SUPPLIED DATA Block Start
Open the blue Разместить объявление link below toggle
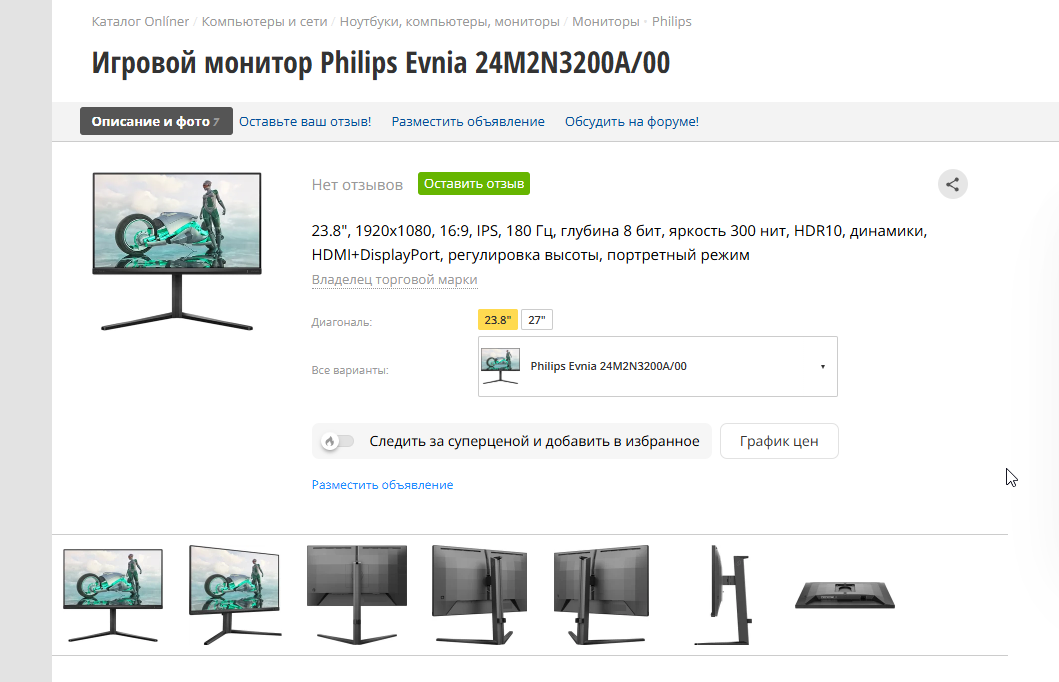1059x682 pixels. pyautogui.click(x=382, y=485)
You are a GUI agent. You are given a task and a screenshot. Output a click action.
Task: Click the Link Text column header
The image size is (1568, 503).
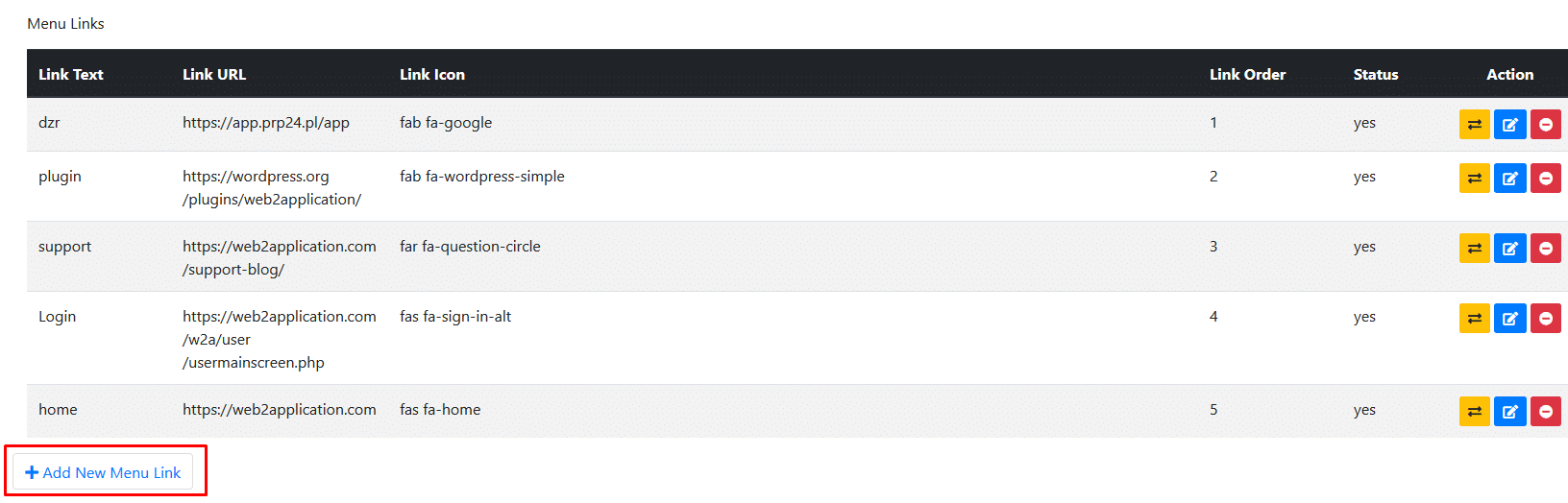pos(71,74)
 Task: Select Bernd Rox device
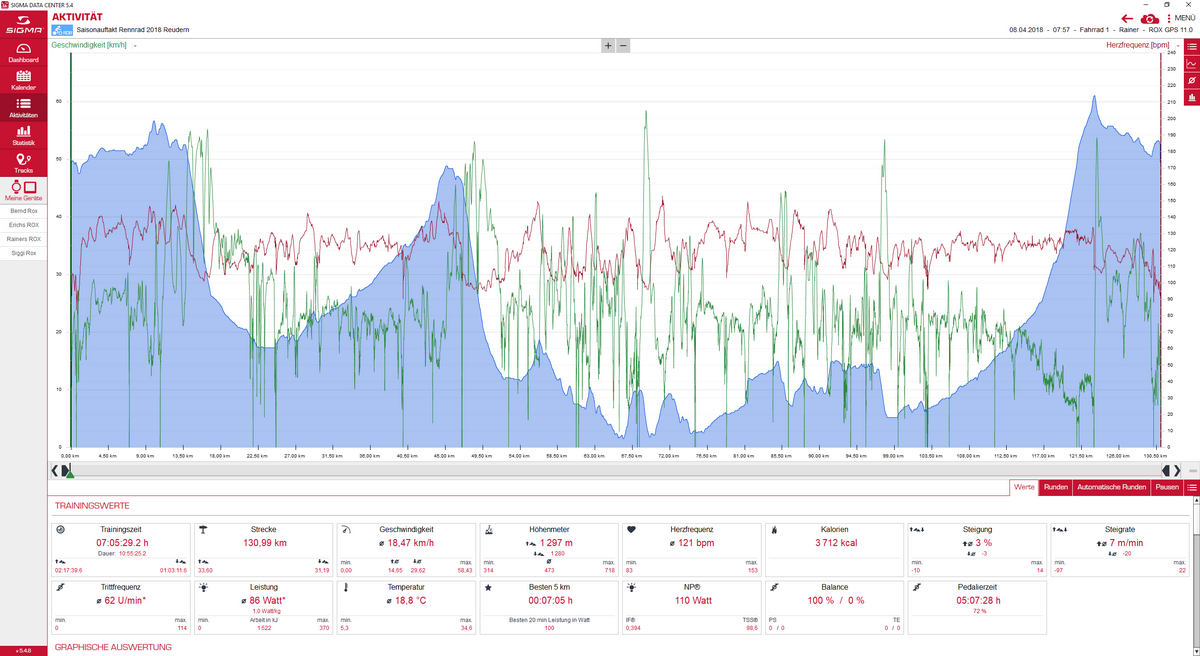pos(23,211)
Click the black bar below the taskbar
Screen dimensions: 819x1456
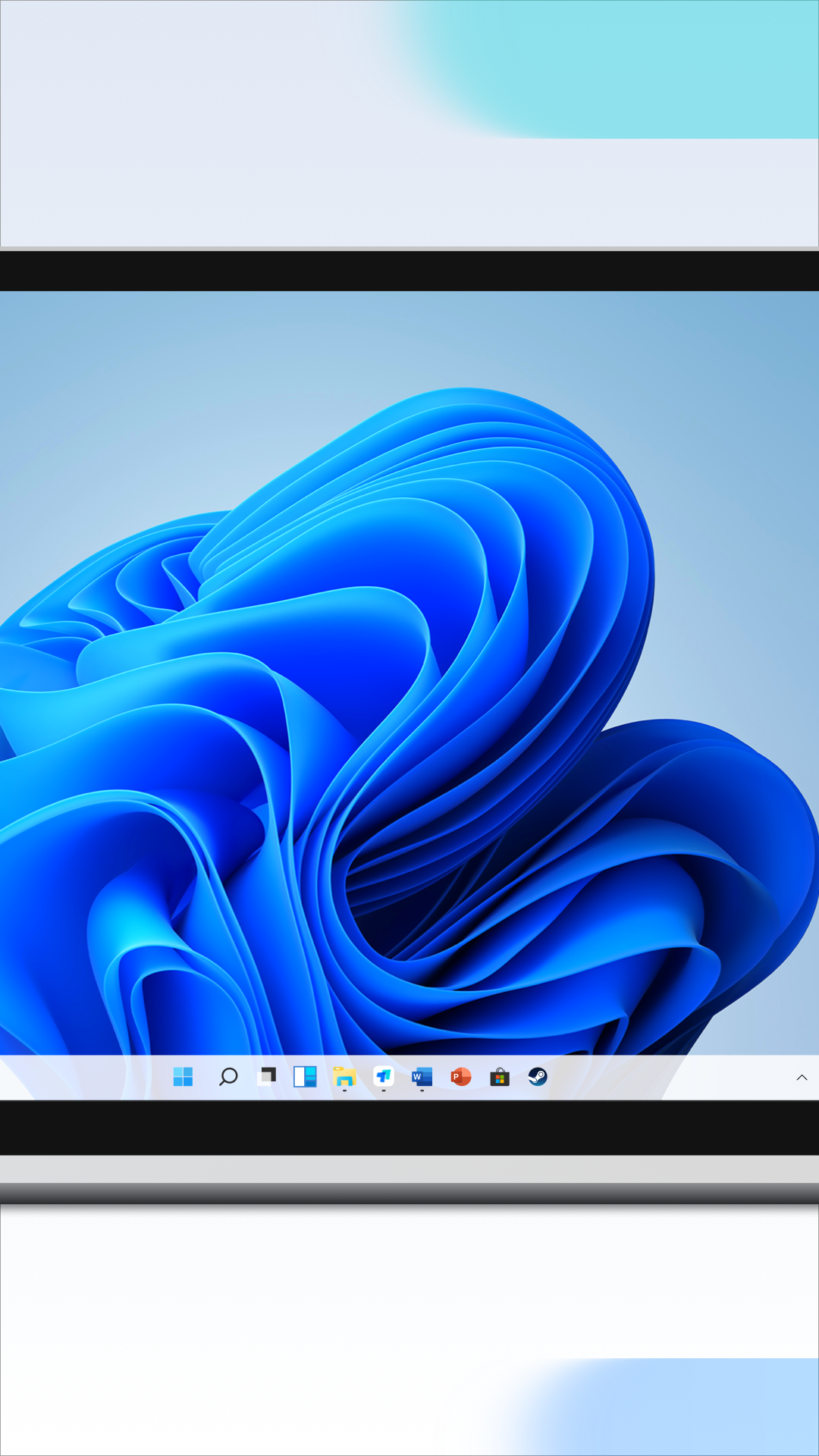click(x=410, y=1128)
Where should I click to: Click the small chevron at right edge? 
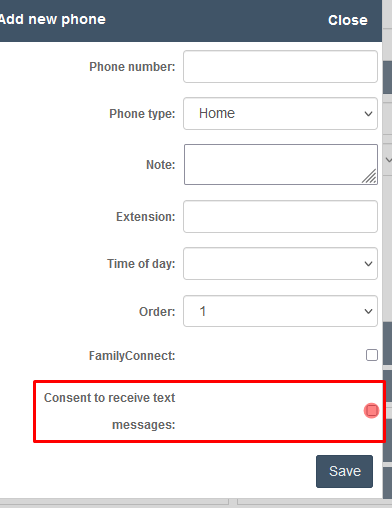tap(389, 160)
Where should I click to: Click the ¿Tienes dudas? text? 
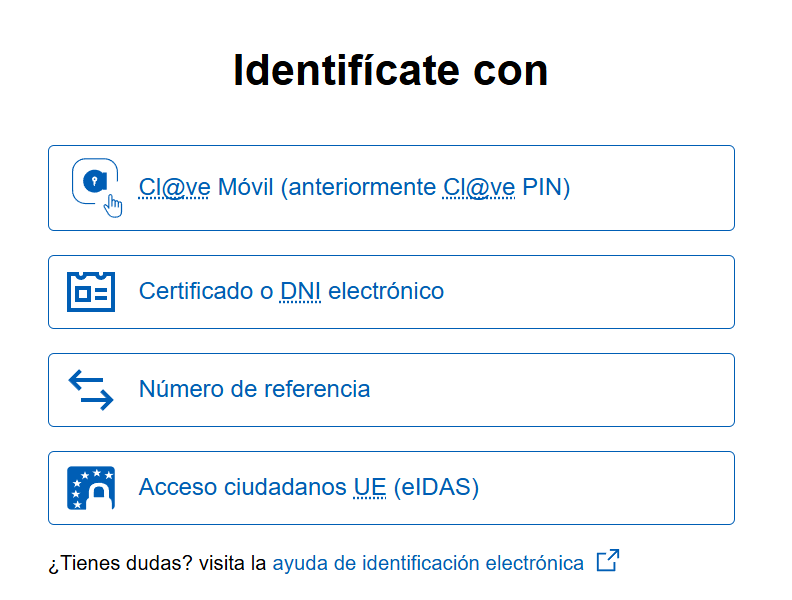point(120,563)
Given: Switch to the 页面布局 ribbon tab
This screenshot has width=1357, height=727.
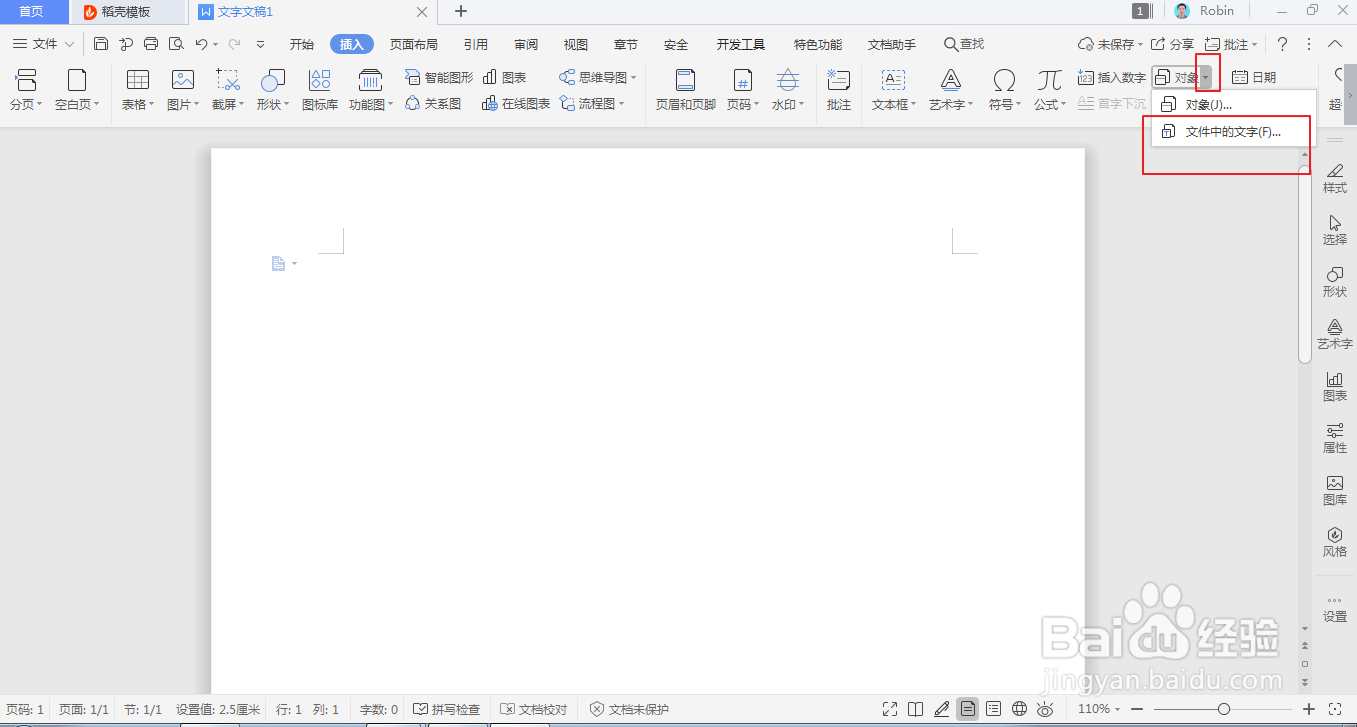Looking at the screenshot, I should (414, 43).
SUPPLIED DATA Block End
Give back the entries verbatim but drop every picture.

Open the blue Разместить объявление link below toggle
1059x682 pixels. pyautogui.click(x=382, y=485)
You are a GUI agent. You are given a task and a screenshot. Output a click action.
Task: Click the Link Text column header
The image size is (1568, 503).
pos(71,74)
 Task: Select Bernd Rox device
pos(23,211)
Click the black bar below the taskbar
Screen dimensions: 819x1456
click(x=410, y=1128)
Where should I click to: Click the small chevron at right edge? 
tap(389, 160)
Where should I click to: Click the ¿Tienes dudas? text? 
point(120,563)
Given: Switch to the 页面布局 ribbon tab
This screenshot has width=1357, height=727.
Looking at the screenshot, I should (414, 43).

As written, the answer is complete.